# Synthesis and comparative analysis of multiple inputs parallel adders

Dimitar S. Tyanev, Nedyalko N. Nikolov, Stefka I. Popova

**Abstract**: This article consider/explore simultaneously addition of more than two integer numbers problem through (3:1) concentrators. Presented results are extension of previously published research of the problem, solved about horizontal organized addition. In this paper we discuss second possible organization, referred as vertical addition. Logical structure, which implements such organization, has been synthesized and analyzed. The analysis, as well as obtained quantitative estimations of machine costs and switching time, is presented. Conclusions based on the comparison of the two structures were made. Recommendations for design of solutions with different parameters have been formulated. Particular examples have been molded and implemented experimentally through Xilinx tools.

Keywords: parallel adders, concentrators, machine cost estimation, switching time estimation.

# 1) Problem formulation

Fast processing of big amounts of data is actual problem in most present applications, for example image processing systems. In these systems at the primary steps of data processing emerge the task of computing sums as:

$$y = \sum_{i=1}^{r} x_i , \qquad (1)$$

where  $x_i$ ,  $i = \overline{l,r}$  are *n*-bits integer numbers. Requested high speed of the computing could be obtained by machinery implemented logical structures with high degree of parallelism [3÷14]. There are two possible computing organizations at these conditions, which differ at initial order of the operands and are named "horizontal" and "vertical" respectively. Synthesis of the horizontal structure, as well as the results from its exploration has been published in [1]. This paper presents the synthesis of the vertical structure.
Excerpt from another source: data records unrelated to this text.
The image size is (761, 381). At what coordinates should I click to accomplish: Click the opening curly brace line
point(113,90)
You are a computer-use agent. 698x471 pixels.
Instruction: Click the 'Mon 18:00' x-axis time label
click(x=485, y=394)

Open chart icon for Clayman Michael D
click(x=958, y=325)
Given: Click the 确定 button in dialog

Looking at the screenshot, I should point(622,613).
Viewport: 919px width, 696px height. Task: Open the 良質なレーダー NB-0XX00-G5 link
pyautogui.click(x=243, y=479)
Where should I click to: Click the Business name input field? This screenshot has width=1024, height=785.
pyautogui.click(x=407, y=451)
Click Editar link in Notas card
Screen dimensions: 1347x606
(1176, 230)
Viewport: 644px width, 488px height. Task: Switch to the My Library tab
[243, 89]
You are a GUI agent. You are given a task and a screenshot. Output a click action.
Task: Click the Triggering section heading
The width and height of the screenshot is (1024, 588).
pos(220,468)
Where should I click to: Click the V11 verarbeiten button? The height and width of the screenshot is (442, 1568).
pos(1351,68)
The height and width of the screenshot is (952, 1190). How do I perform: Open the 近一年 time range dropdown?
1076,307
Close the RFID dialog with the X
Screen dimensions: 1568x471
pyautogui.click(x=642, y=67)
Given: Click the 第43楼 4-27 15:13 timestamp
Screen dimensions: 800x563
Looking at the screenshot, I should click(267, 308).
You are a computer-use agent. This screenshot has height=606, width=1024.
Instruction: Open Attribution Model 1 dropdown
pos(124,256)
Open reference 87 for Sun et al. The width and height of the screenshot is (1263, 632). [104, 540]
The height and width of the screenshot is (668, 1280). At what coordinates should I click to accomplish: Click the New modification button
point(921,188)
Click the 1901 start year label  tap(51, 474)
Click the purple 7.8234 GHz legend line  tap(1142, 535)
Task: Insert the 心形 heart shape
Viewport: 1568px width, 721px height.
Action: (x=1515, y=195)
#### Vertical organized sum computation

Binary arithmetic sum (1) could be presented in polynomial form:

$$y = \sum_{i=1}^{r} \left( P_x \right)_i = \sum \left( (b_{n-1}^{(n-1)}) \cdot 2^{n-1} + (b_{n-2}^{(i)}) \cdot 2^{n-2} + \dots + (b_j^{(i)}) \cdot 2^j + \dots + (b_0^{(i)}) \cdot 2^0 \right), \tag{2}$$

where  $b_i^{(l)}$  stands for bit *j* of the addend  $x_i$  with number *i*.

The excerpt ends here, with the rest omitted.